Screen grounding lines:
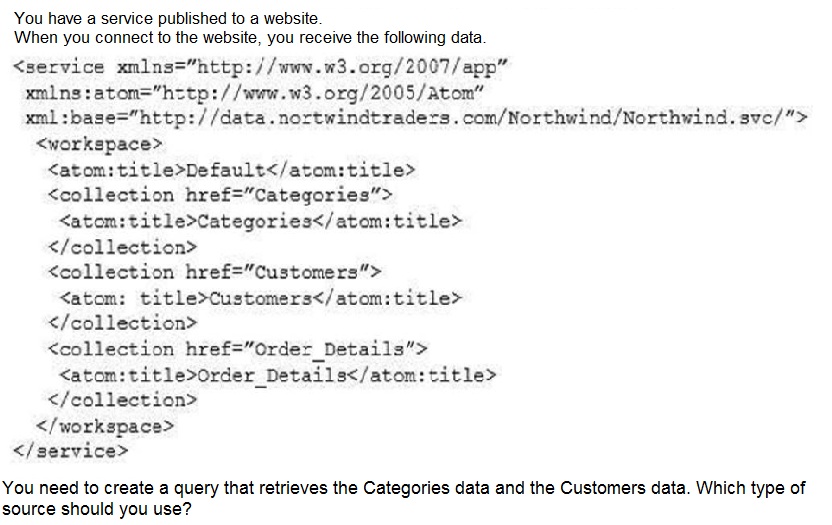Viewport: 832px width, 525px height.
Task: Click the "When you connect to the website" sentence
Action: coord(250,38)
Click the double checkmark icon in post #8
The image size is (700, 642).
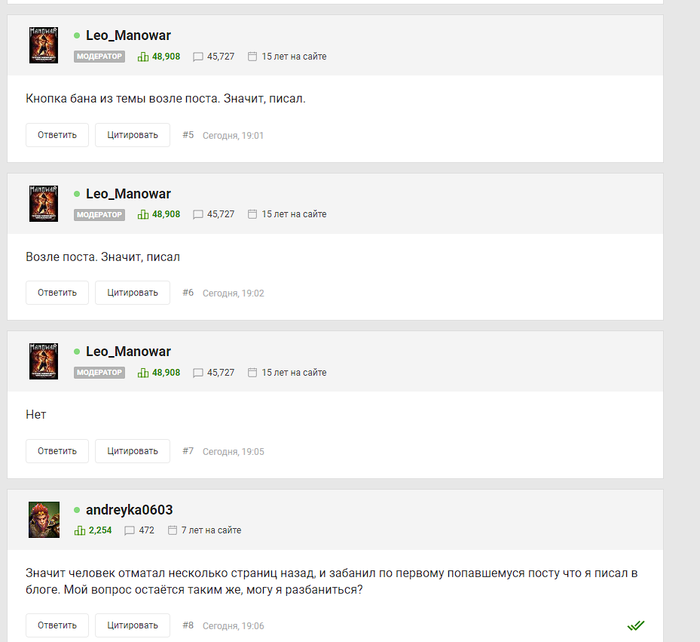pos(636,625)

--- Problem requirements ---
Switch "double checkmark icon" to "reply button" throughout these lines, keeping everything else unchanged, and omit the pictures from the output.

--- Answer ---
Viewport: 832px width, 525px height.
Task: Click the "When you connect to the website" sentence
Action: coord(250,38)
Click the reply button in post #8
The image size is (700, 642).
pos(636,625)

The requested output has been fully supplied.